Poesia Vertical, de R. Juarroz

É uma poesia aforística e reflexiva que mete a direito pelas contradições do ser. Como aqui, onde joga com as ambiguidades do desejo: sou eu a abrir-me à alteridade ou ao meu reflexo no espelho?
"Será que tudo o que existe
se espera fora de si?
Será, afinal, que os meus braços
estão abertos para me abraçar?"
Ou ainda:
"Mas haverá fora?"
Os limites do ser, as linhas que cosem o mundo por dentro:
"O ser começa entre as minhas mãos de homem.
(...)
Mas as minhas mãos de homem onde começam?"

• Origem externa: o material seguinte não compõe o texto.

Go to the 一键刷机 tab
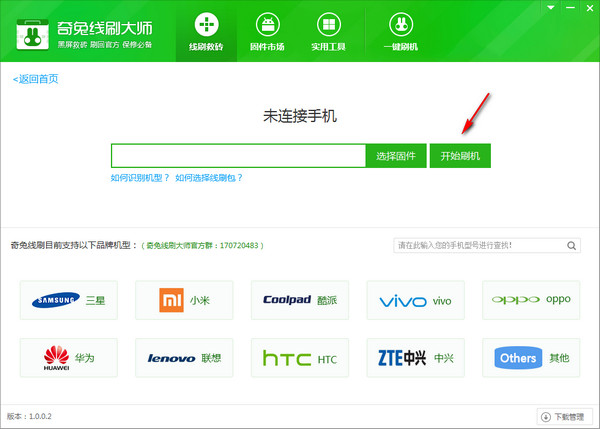[x=400, y=31]
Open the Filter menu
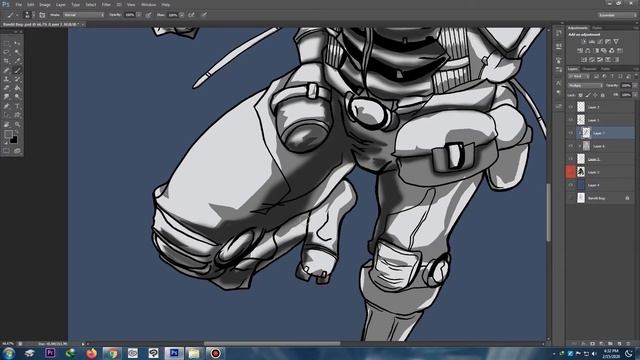 [106, 4]
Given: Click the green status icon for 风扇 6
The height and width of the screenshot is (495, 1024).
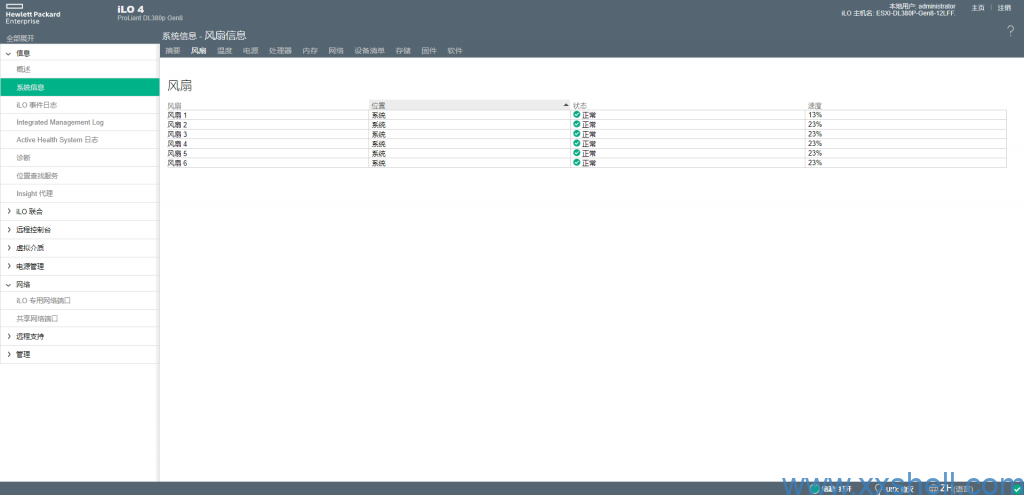Looking at the screenshot, I should tap(576, 162).
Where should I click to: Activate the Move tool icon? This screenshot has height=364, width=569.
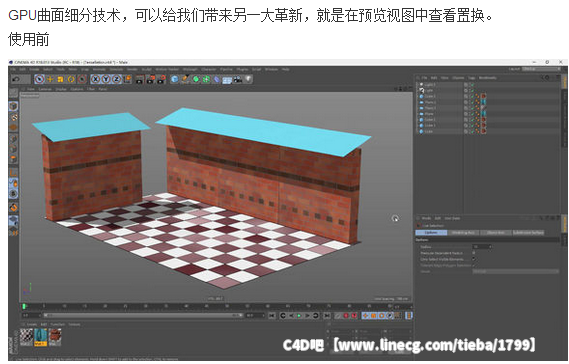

A sugestão de uma imanência que que começa na retirada de Deus:
"O silêncio de deus
deixa-me falar.
Sem a sua mudez
não teria aprendido a dizer nada"
Uma imanência que é espaço do incriado:
"E só se encontra alguma coisa
num lugar que se crie"
"Só podemos achar alguma coisa
lá onde não há nada."
A sedução dos espaços-entre, num jogo entre o voyerismo e a alteridade:
"Umas portas tão perfeitas
como que para ficar
para sempre numa porta
E daí
ver passar todas as coisas,
sem entrar nem sair."
E talvez apenas para quem se abre ao lirismo do esquecimento de si a vida reserve "três instantes: o nascimento, a morte e uma flor."